Pencairan BPNT Triwulan Kedua Dimulai Pekan Kedua April 2026, Cek Nama Penerima Lewat HP

Penerima BPNT bisa mulai mengecek status bantuan melalui kanal resmi karena penyaluran untuk tahap berikutnya dijadwalkan berjalan mulai pekan kedua. Pada periode April ini, total bantuan yang diterima Keluarga Penerima Manfaat mencapai Rp600.000 karena dihitung sebagai akumulasi alokasi tiga bulan sekaligus.

Skema tersebut berasal dari bantuan Rp200.000 per bulan untuk setiap KPM, sehingga dana yang tampak saat cair bukan bantuan satu bulan, melainkan gabungan April, Mei, dan Juni. Karena itu, nilai yang masuk ke rekening atau tercatat pada penyaluran bisa berbeda dari persepsi awal sebagian masyarakat yang mengira bantuan hanya turun untuk satu bulan.

Pencairan tidak selalu serentak di semua wilayah

Meski jadwal penyaluran bansos tahap kedua 2026 mulai berjalan pada pekan kedua April, pencairan BPNT di setiap daerah tidak selalu berlangsung bersamaan. Perbedaan waktu dapat muncul karena kesiapan administrasi dan proses distribusi di masing-masing wilayah.

Situasi ini membuat sebagian penerima bisa mendapatkan bantuan lebih cepat, sementara penerima lain harus menunggu proses di daerahnya selesai. Karena itu, pemantauan status secara berkala menjadi penting agar masyarakat tidak hanya bergantung pada kabar dari lingkungan sekitar.

Nama penerima bisa berubah karena data diperbarui

Daftar penerima BPNT tidak bersifat permanen. Kementerian Sosial RI terus memperbarui data agar penyaluran bantuan lebih tepat sasaran, dan pembaruan itu bisa memengaruhi nama yang muncul saat pengecekan.

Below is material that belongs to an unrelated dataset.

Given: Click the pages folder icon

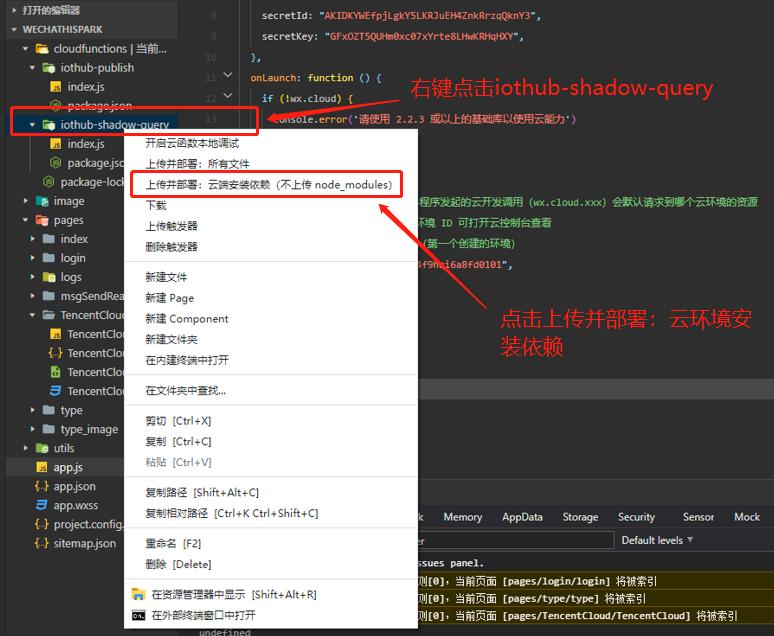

Menteri Sosial Saifullah Yusuf menjelaskan bahwa pemutakhiran data umumnya dilakukan setiap tanggal 10 dan dipakai sebagai dasar penentuan penerima bantuan. Artinya, status seseorang bisa berubah dari periode sebelumnya bila ada pembaruan data keluarga atau hasil verifikasi di lapangan.

Pemerintah saat ini juga memakai Data Tunggal Sosial Ekonomi Nasional atau DTSEN sebagai basis terbaru penyaluran bansos. Sistem ini menggantikan DTKS dan memungkinkan data diperbarui secara berkala sesuai kondisi terbaru di lapangan.

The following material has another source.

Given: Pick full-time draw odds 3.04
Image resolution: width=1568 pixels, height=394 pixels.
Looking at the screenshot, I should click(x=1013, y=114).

Cara mengecek penerima BPNT lewat HP

Pengecekan status bantuan dapat dilakukan secara online dengan NIK KTP. Cara ini dinilai paling praktis karena masyarakat bisa mengetahui apakah namanya sudah tercantum sebagai penerima tanpa harus menunggu informasi dari pihak lain.

Langkah pengecekan yang bisa dilakukan adalah:

  1. Buka situs resmi cekbansos.kemensos.go.id.
  2. Masukkan Nomor Induk Kependudukan sesuai KTP.
  3. Isi kode verifikasi atau captcha.
  4. Klik tombol “Cari Data”.

Setelah itu, sistem akan menampilkan data penerima jika nama sudah terdaftar. Informasi yang dapat muncul antara lain nama, kategori desil, jenis bantuan BPNT, dan status pencairan.

Jika nama belum muncul dalam data

Bagi masyarakat yang belum masuk daftar penerima, langkah yang disarankan adalah melakukan konfirmasi ke kelurahan atau pendamping sosial di wilayah masing-masing. Pemeriksaan ini penting untuk mengetahui apakah data sudah tercatat di sistem atau masih dalam proses verifikasi.

Karena pembaruan data dilakukan berkala, status penerima bisa berubah dari waktu ke waktu. Masyarakat yang merasa layak menerima bantuan tetap perlu memantau informasi resmi agar tidak melewatkan perkembangan pencairan BPNT April 2026.